---
title: Data API troubleshooting
subtitle: Common issues and solutions when using the Neon Data API
enableTableOfContents: true
updatedOn: '2025-12-11T14:24:43.415Z'
---

<FeatureBetaProps feature_name="Neon Data API" />

<InfoBlock>
  <DocsList title="Related docs" theme="docs">
    <a href="/docs/data-api/get-started">Getting started with Data API</a>
    <a href="/docs/data-api/manage">Manage Data API</a>
    <a href="/docs/data-api/access-control">Access control & security</a>
  </DocsList>
</InfoBlock>

## Permission denied to create extension "pg_session_jwt"

```bash
Request failed: database CREATE permission is required for neon_superuser
```

### Why this happens

You created your database with a direct SQL query (`CREATE DATABASE foo;`) instead of using the Console UI or Neon API. The Data API requires specific database permissions that aren't automatically granted when you create databases this way.

### Fix

Grant `neon_superuser` permissions to the database you want to enable the Data API for.

```sql
GRANT ALL PRIVILEGES ON DATABASE your_database_name TO neon_superuser;
```

For future databases, create them using the Console UI or Neon API instead of direct SQL. Neon automatically sets up the required permissions when you use these methods.

**Example**

```bash shouldWrap
curl -X POST "https://console.neon.tech/api/v2/projects/${projectId}/branches/${branchId}/databases" \
  -H "Content-Type: application/json" \
  -H "Authorization: Bearer $NEON_API_KEY" \
  -d '{
    "database": {
      "name": "your_database_name"
    }
  }'
```

## JWT Audience validation failed

If you've configured a **JWT Audience** value in the Data API but your tokens are being rejected, the `aud` claim in your JWT may not match the configured value.

### Fix

1. Decode your JWT token at [jwt.io](https://jwt.io) to inspect the `aud` claim
2. Ensure the `aud` value in your token exactly matches what you've configured in the Data API
3. If your provider doesn't include an `aud` claim, remove the JWT Audience value from your Data API configuration

For more information, see [What is JWT Audience?](/docs/data-api/custom-authentication-providers#what-is-jwt-audience)

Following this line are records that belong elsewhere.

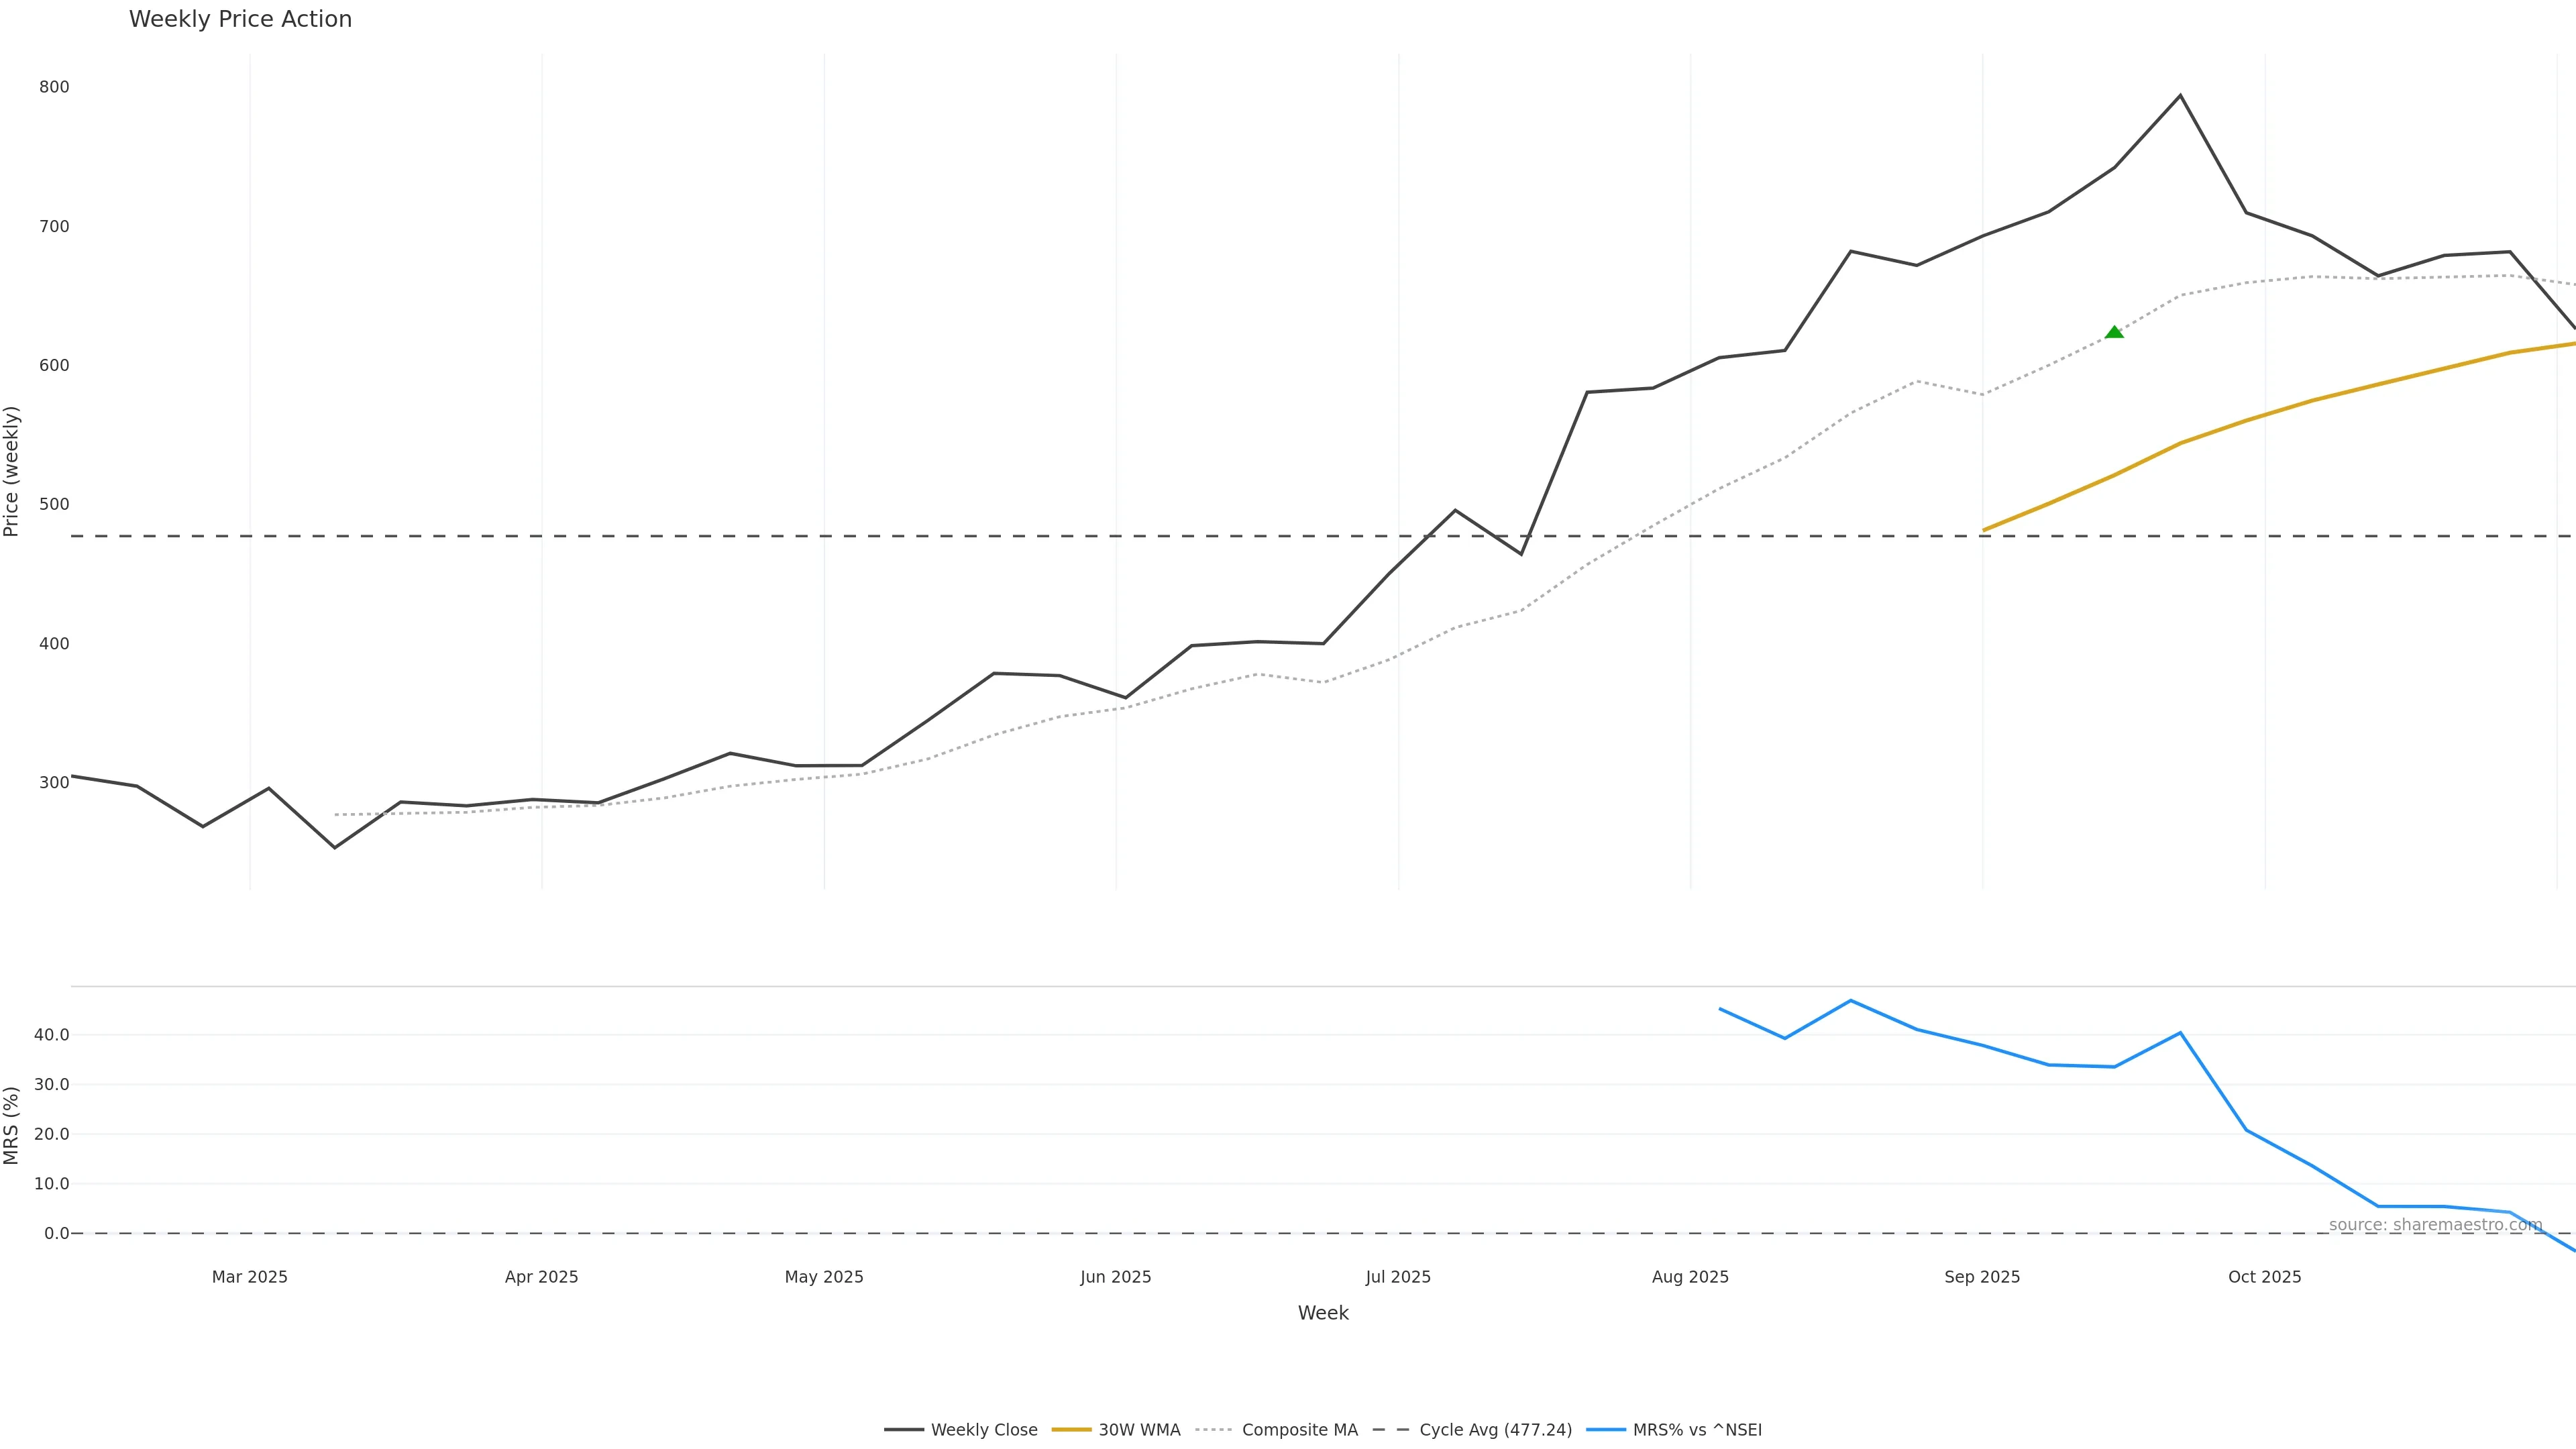Hide the 30W WMA legend entry
The width and height of the screenshot is (2576, 1449).
[x=1139, y=1430]
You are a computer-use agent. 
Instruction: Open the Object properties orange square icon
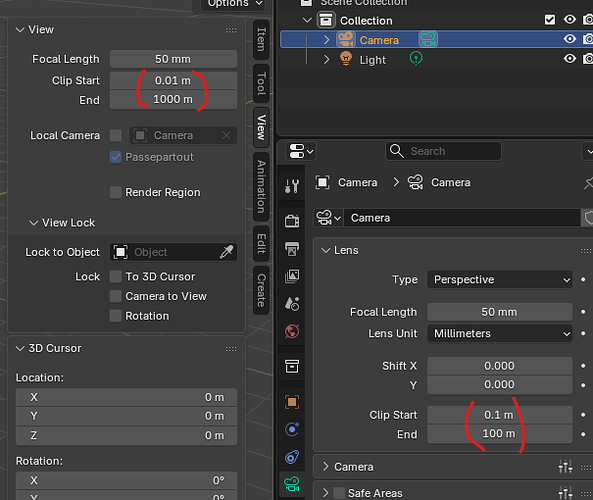click(292, 402)
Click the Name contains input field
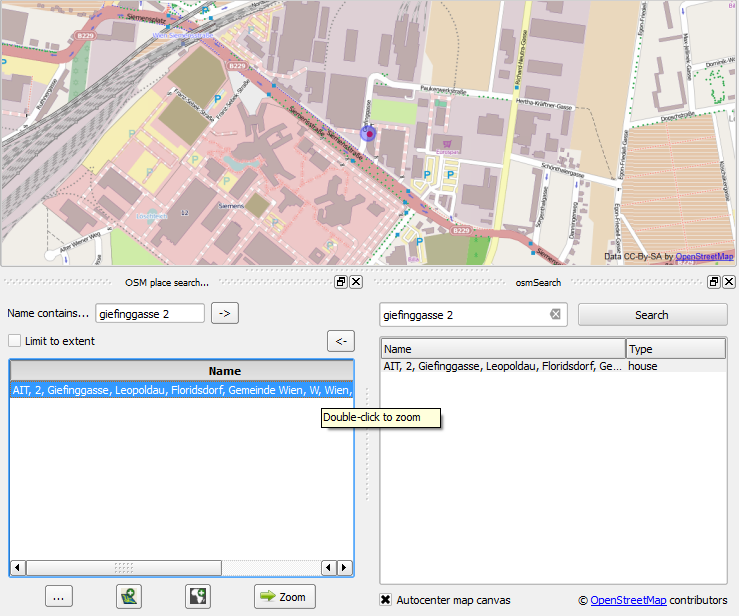Image resolution: width=739 pixels, height=616 pixels. point(150,314)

## JWT token missing `sub` claim

The JWT token must include the `sub` claim, which identifies the user, to enable Row-Level Security (RLS) policies. Ensure your authentication system includes this claim when generating JWT tokens for the Neon Data API. An example JWT payload with the `sub` claim is shown below:

```json
{
  "iat": 1764502220,
  "createdAt": "2025-11-28T15:01:13.821Z",
  "updatedAt": "2025-11-28T15:01:13.821Z",
  "role": "authenticated",
  "id": "41a5f680-89d2-474d-ae59-e27bfbbbd293",
  "sub": "41a5f680-89d2-474d-ae59-e27bfbbbd293", // [!code ++]
  "exp": 1764503120,
  "iss": "https://ep-spring-silence-ad3hu80n.neonauth.c-2.us-east-1.aws.neon.tech",
  "aud": "https://ep-spring-silence-ad3hu80n.neonauth.c-2.us-east-1.aws.neon.tech"
}
```

The `sub` claim in this example: `41a5f680-89d2-474d-ae59-e27bfbbbd293` represents the unique identifier for the authenticated user. This claim is used by your RLS policies to determine which data the user is allowed to access.